ASSIGNED TASK
What you return should be the lines of the data containing "will", each in full.

Stored records
-*-

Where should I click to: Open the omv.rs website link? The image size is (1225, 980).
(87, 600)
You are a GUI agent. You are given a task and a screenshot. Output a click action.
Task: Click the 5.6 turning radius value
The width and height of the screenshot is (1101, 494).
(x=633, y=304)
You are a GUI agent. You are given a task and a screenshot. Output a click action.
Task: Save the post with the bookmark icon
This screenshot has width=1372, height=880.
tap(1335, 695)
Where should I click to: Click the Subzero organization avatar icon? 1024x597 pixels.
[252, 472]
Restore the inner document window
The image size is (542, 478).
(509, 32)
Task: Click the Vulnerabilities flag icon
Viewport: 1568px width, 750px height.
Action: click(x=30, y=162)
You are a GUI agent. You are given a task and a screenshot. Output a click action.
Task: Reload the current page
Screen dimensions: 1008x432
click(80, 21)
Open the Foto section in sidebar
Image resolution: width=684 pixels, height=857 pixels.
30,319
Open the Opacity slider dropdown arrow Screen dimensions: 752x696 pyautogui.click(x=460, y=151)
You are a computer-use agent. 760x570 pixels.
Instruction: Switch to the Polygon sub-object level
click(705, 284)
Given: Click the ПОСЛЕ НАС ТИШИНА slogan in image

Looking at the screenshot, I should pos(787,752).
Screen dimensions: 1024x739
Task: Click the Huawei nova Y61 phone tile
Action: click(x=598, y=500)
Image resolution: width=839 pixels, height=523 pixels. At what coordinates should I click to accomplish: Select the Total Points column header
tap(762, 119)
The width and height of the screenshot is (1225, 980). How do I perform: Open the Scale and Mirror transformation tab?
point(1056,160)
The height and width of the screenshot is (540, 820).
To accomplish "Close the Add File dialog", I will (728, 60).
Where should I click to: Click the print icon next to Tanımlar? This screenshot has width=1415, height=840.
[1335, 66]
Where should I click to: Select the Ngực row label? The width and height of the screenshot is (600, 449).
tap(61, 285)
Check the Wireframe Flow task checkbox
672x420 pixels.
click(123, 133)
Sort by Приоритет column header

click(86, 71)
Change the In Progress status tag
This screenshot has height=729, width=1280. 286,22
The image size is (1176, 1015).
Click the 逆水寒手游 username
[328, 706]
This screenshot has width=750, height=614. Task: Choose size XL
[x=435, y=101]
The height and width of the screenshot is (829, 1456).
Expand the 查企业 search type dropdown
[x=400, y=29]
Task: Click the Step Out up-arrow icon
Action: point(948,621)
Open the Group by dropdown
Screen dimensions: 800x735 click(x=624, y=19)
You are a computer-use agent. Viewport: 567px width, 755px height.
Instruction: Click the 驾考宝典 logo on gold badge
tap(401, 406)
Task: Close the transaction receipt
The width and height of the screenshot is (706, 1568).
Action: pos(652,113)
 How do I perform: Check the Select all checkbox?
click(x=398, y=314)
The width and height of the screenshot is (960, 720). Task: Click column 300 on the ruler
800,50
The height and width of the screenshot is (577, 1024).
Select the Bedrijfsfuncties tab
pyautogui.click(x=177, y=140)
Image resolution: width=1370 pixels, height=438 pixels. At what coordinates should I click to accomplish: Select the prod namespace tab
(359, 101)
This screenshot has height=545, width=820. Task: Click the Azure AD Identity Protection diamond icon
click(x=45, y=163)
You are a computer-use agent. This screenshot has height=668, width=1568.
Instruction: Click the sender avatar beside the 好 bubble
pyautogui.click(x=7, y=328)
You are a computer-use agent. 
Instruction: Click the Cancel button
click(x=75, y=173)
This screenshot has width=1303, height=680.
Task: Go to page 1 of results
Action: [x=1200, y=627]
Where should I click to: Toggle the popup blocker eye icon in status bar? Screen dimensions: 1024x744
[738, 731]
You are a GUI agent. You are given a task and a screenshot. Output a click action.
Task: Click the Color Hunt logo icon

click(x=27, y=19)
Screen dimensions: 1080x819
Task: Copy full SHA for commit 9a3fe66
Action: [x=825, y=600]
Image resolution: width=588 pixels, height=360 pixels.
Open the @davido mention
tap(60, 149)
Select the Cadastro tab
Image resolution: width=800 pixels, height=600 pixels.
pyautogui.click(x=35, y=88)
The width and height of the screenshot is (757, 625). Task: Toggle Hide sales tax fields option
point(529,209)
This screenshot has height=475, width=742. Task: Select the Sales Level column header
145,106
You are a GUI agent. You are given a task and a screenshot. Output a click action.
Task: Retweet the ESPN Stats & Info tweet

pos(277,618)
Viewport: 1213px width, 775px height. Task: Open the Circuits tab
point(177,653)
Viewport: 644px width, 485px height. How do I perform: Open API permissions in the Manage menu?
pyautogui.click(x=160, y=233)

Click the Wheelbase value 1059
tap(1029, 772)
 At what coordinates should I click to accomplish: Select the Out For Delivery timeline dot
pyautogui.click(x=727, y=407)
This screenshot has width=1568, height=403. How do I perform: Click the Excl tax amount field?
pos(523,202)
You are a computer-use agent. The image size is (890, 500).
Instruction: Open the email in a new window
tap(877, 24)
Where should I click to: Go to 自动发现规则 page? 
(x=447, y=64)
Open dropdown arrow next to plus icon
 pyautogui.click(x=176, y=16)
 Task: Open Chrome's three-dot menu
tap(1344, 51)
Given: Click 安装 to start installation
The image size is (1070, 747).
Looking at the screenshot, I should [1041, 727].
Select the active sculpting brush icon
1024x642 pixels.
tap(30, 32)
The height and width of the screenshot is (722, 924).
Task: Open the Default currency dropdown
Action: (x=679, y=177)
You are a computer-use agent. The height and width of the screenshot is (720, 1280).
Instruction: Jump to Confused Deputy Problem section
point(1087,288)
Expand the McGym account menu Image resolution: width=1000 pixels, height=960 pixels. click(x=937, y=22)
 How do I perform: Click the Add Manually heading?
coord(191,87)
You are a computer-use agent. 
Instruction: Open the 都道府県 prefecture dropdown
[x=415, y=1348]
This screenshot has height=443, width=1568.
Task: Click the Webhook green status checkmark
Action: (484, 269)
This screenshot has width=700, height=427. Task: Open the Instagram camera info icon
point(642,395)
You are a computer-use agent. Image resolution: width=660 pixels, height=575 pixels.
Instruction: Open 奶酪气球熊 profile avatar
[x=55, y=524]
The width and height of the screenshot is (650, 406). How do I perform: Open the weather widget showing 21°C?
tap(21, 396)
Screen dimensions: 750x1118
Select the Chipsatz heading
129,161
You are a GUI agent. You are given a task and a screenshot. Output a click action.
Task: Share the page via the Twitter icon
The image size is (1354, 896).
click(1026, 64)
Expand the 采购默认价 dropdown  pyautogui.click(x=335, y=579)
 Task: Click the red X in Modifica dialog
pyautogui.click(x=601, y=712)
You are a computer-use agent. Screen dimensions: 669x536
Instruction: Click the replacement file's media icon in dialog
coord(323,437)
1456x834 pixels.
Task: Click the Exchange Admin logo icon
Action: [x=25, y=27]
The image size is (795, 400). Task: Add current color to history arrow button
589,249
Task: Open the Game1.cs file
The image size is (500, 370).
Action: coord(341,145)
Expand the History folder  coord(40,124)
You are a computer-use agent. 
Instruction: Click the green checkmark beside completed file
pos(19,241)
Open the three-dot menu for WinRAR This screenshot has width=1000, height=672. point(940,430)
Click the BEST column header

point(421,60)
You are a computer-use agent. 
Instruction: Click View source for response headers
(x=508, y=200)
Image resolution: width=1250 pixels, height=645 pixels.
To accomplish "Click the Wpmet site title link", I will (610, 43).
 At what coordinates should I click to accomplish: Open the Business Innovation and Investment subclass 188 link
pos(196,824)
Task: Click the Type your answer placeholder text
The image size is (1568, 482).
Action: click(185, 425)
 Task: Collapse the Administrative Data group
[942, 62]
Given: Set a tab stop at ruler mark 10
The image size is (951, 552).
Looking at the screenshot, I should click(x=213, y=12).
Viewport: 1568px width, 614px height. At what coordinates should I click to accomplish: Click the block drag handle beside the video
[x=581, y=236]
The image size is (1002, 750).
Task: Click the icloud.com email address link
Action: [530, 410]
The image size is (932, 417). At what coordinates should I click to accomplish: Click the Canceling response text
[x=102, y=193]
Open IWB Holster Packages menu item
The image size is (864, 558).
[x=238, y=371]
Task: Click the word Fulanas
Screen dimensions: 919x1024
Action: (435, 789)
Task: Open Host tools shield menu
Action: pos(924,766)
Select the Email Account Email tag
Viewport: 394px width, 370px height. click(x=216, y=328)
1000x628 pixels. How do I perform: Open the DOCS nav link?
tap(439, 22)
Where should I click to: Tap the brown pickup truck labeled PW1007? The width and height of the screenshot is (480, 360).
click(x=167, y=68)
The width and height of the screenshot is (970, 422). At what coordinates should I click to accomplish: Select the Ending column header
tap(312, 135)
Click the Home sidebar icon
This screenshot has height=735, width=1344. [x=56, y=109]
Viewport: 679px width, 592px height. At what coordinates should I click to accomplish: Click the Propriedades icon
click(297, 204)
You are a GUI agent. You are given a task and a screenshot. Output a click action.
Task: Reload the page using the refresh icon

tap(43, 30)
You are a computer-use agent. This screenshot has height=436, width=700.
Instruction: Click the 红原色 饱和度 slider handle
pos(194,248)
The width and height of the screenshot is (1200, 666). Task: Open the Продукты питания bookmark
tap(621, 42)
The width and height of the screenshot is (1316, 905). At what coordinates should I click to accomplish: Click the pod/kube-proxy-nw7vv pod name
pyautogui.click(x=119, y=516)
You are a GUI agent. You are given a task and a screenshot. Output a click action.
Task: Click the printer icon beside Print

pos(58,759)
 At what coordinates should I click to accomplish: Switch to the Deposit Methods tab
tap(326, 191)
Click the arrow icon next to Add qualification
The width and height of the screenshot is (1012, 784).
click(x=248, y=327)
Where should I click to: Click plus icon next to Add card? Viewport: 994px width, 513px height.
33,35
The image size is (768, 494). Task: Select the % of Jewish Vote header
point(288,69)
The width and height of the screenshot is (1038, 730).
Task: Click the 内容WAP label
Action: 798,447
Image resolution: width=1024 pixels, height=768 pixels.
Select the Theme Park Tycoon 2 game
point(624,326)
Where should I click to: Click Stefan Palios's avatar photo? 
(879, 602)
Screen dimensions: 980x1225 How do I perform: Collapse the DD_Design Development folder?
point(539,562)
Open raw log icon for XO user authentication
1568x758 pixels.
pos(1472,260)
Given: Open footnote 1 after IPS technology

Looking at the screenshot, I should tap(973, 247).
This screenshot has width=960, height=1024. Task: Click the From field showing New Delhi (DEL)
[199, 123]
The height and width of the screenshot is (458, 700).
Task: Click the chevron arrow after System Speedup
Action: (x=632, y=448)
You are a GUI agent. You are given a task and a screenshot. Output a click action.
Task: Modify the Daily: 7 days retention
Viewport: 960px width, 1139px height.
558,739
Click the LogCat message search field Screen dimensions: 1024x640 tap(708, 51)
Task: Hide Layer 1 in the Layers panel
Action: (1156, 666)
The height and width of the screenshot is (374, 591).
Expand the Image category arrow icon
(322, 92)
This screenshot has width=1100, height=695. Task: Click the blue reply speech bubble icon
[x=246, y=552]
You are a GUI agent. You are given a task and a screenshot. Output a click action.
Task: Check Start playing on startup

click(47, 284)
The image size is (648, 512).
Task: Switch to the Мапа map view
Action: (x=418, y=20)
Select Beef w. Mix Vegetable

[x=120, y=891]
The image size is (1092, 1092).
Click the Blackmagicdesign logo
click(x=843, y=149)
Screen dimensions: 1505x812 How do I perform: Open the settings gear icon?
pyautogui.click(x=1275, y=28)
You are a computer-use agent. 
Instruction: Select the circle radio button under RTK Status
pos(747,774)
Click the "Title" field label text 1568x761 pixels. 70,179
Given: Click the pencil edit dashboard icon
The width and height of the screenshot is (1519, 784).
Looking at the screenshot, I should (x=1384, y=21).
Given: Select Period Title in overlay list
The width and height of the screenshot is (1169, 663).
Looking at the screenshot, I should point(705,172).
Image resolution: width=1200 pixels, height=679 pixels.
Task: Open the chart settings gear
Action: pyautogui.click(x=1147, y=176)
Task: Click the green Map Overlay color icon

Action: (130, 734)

-*-

ANSWER TO THIS PROBLEM
To accomplish "Close the Add File dialog", I will (728, 60).
To accomplish "Click the Wpmet site title link", I will (610, 43).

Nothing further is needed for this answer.